Dazu kommt die Verknüpfung mit Sanktionen. Strafzahlungen, oder noch schlimmer und trotzdem oft gefordert: Ein Automatismus für Maßnahmen, für die es eigentlich keine demokratische Mehrheit gibt. Also autoritäre Politik durch die Hintertür. Gerne mit Hilfe willfähriger supranationaler Gerichte, aber das ist ein anderes Thema. Hingegen lernt man in jedem Motivationsseminar, dass das Erreichen von Zielen durch Lob und positive Verstärkung gefördert wird, nicht durch Zwang und Strafe. Durch Belohnung für den Erfolg, und noch mehr fürs übertreffen von Zielen. Der Druck der Klimaaktivisten hat uns die Freude an der Klimawende genommen.

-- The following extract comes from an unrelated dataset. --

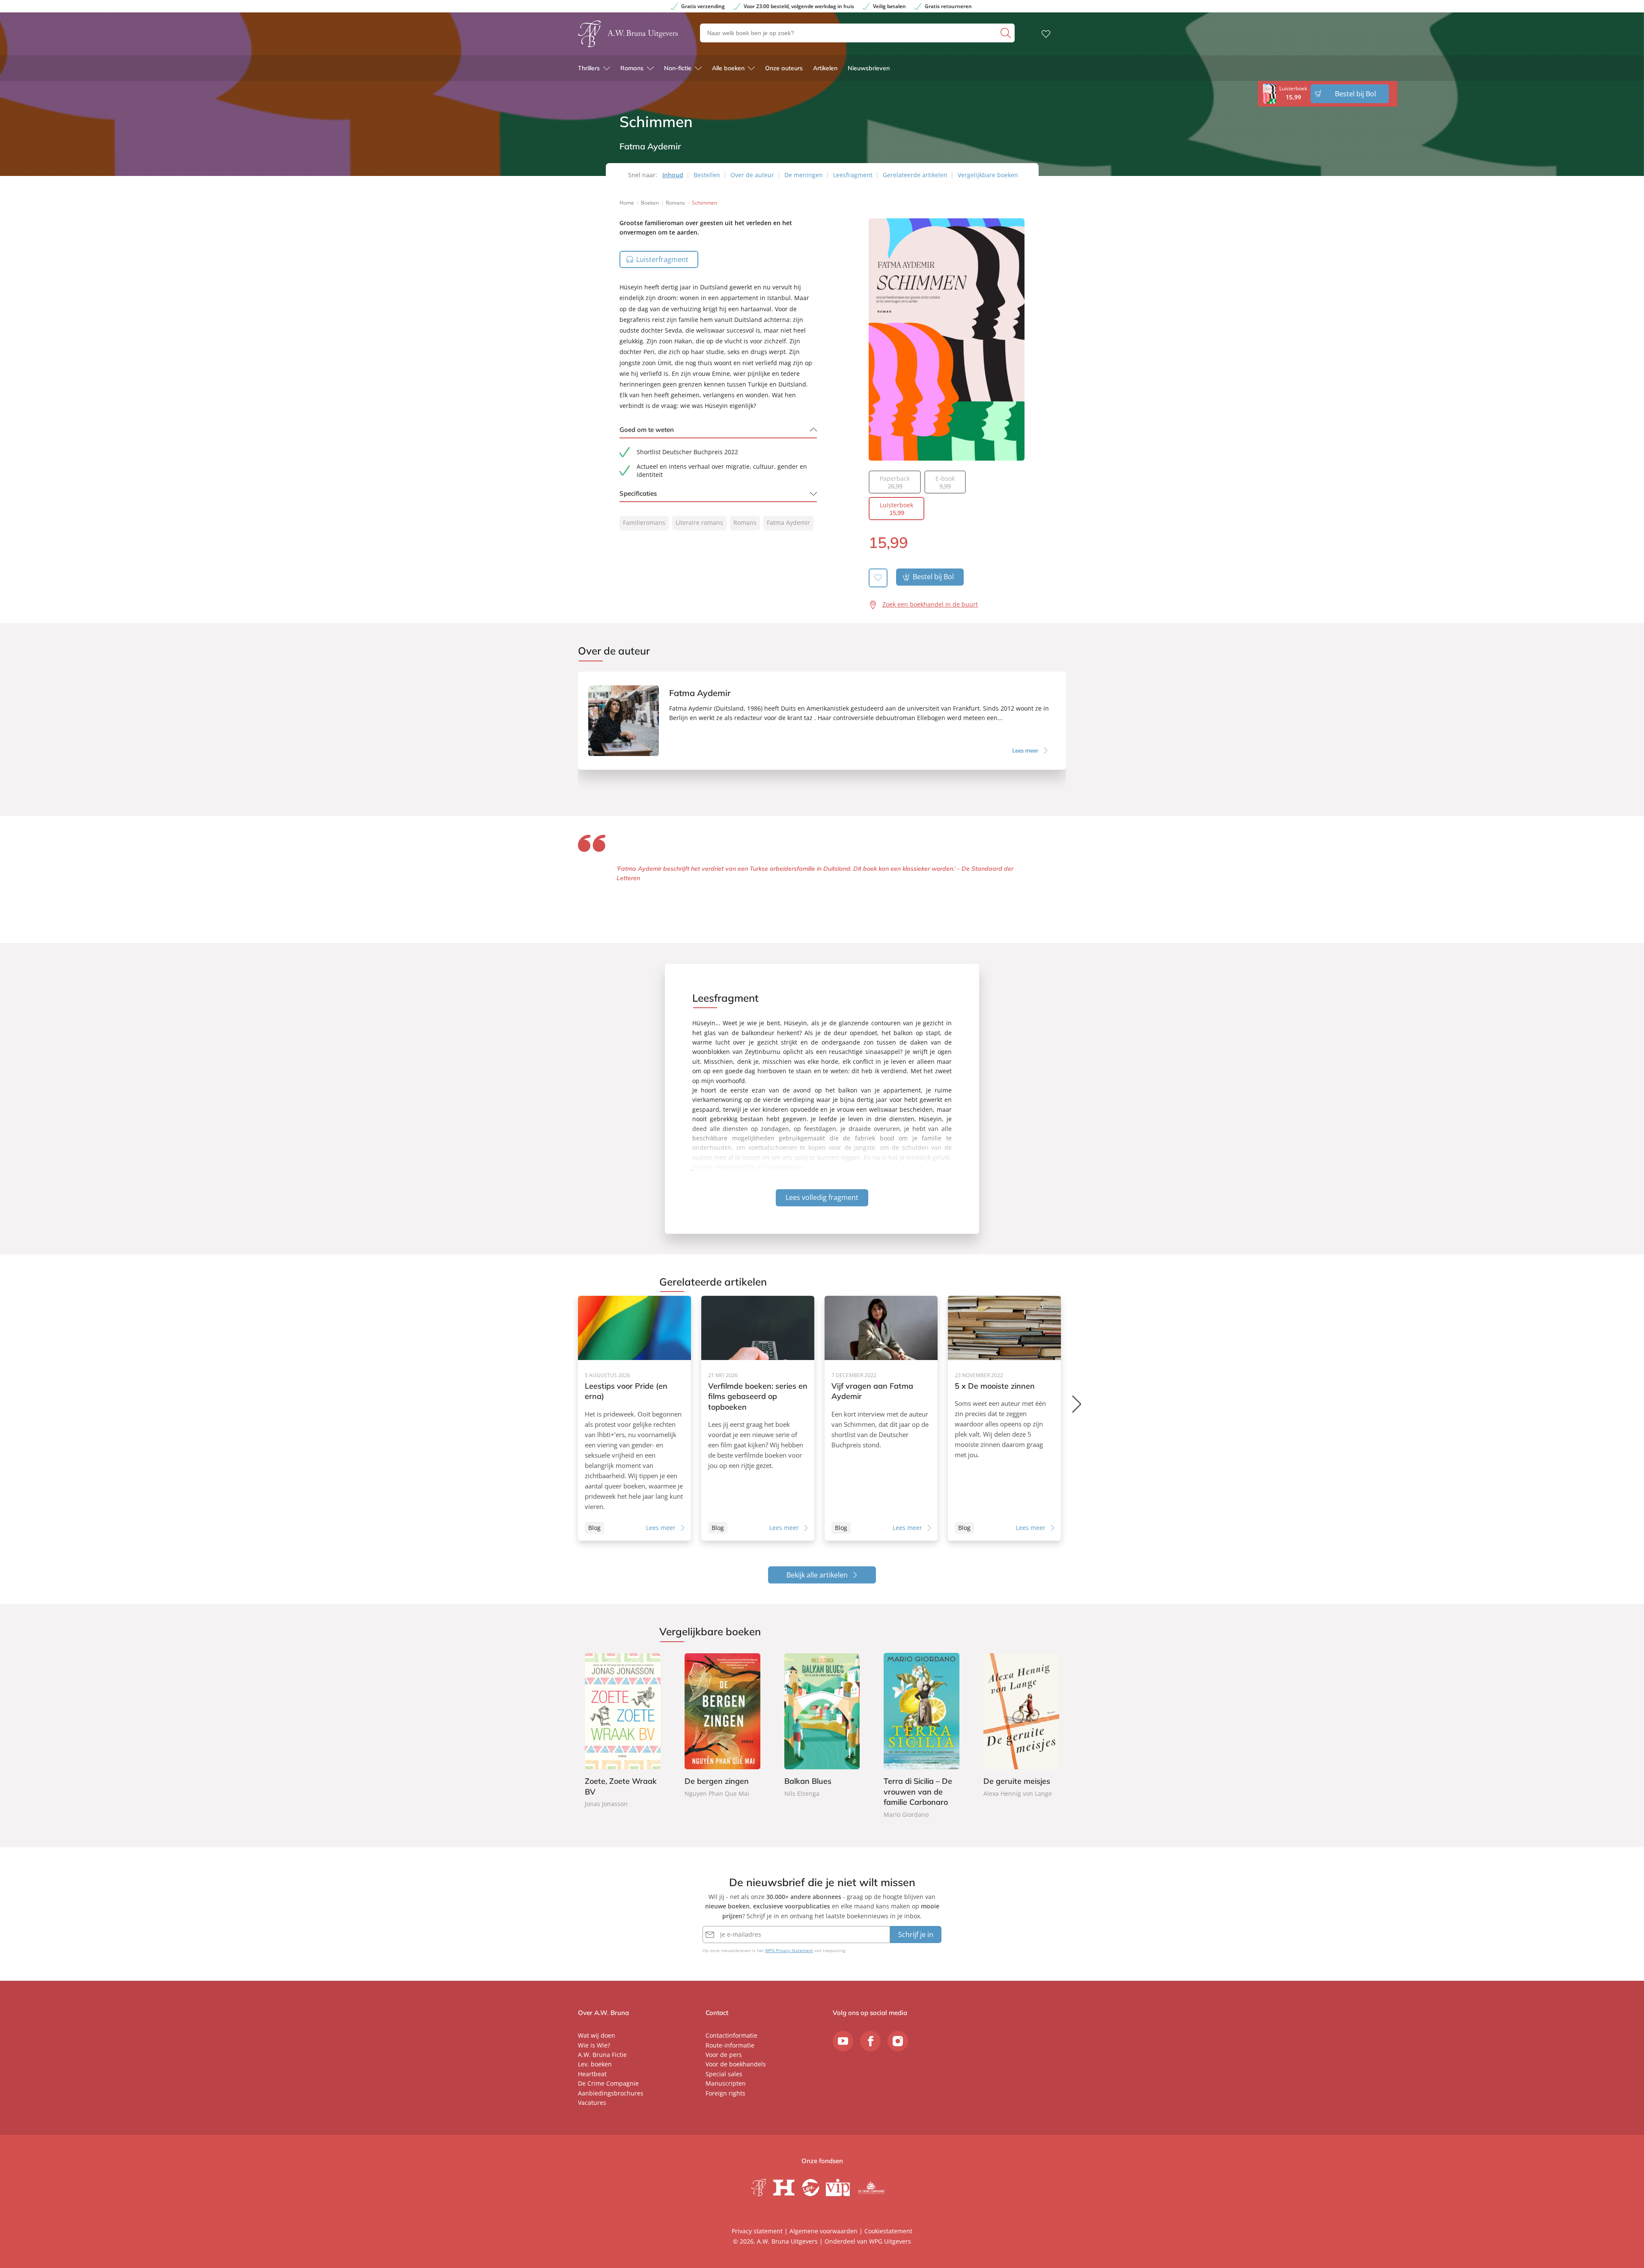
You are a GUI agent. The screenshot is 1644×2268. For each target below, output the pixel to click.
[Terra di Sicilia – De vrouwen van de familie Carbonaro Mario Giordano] (921, 1736)
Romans (631, 68)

Der Druck der Klimaaktivisten hat uns die Freude an der Klimawende genommen.

Christian Tesch

So bringen Verhandlungen über Klimaziele Unzufriedenheit auf allen Seiten („zu viel“ sagen die einen, „zu wenig“ die anderen), aber keine gemeinsamen Lösungen, kein echtes Commitment zu gemeinsamen Anstrengungen. Es handelt sich um Übungen in abgehobener politischer Theorie, nicht um konkrete Lösungen für die Praxis.

Die wahren Träger der Energiewende sind aber nicht die politischen Theoretiker, sondern die unternehmerischen Praktiker. Elektriker und Installateure, die PV-Anlagen und Wärmepumpen installieren, Handwerksbetriebe, die Gebäude energieeffizient machen, Industriebetriebe, die ihre Prozesse neu denken. Was die brauchen? Vernünftige Rahmenbedingungen um wirtschaften zu können – wenig Bürokratie und geringe Abgaben. Rasche Genehmigungen (oder noch besser: Genehmigungsfreiheit). Ein Commitment, dass Gewinne notwendig, gerechtfertigt und sinnvoll sind.

Die wahren Träger der Energiewende sind nicht die politischen Theoretiker, sondern die unternehmerischen Praktiker.

Christian Tesch

Dass gerade die Europäische Kommission beim Ziele-Theater munter mitspielt, soll vielleicht auch vom eigenen Versagen ablenken: Es gibt noch immer keine europäische Bahninfrastruktur (ein Lokführer müsste die nationale Sprache jedes Landes sprechen, für einen Piloten oder LKW-Fahrer reicht Englisch), der Wasserstoff-Hochlauf hinkt hinterher (es gibt weder ein europäisches Leitungsnetz noch gemeinsame Standards noch echte Importkooperationen), bei Seltenen Erden gibt es gefährliche Abhängigkeiten, Innovationen für die Energiewende – von Batterien bis KI – finden auf anderen Kontinenten statt.

Übrigens ist die Klimapolitik so ziemlich der einzige Politikbereich, in dem es eine derartige Ziel- und Sanktionssystematik gibt. Ziele für Wirtschaftswachstum und Strafen für Länder, die es nicht erreichen? Höchstgrenzen für Verkehrstote mit Sanktionsdrohung? Frauenförderung oder Strafzahlungen? Ein Mindestmaß an Entbürokratisierung? Man müsste argumentieren, dass eines dieser Themen weniger wichtig sei als das Klima, um die unterschiedliche Systematik zu rechtfertigen.

Konzentrieren wir uns doch besser darauf, echte Wege und Lösungen für den Weg zur Klimaneutralität zu finden. Viel mehr kluge Maßnahmen statt noch mehr Ziele. Denn das Ziel am Papier bringt keine Lösung in der Praxis. Aber wenn die Rahmenbedingungen passen, kann es erreicht werden. Sogar übertroffen werden.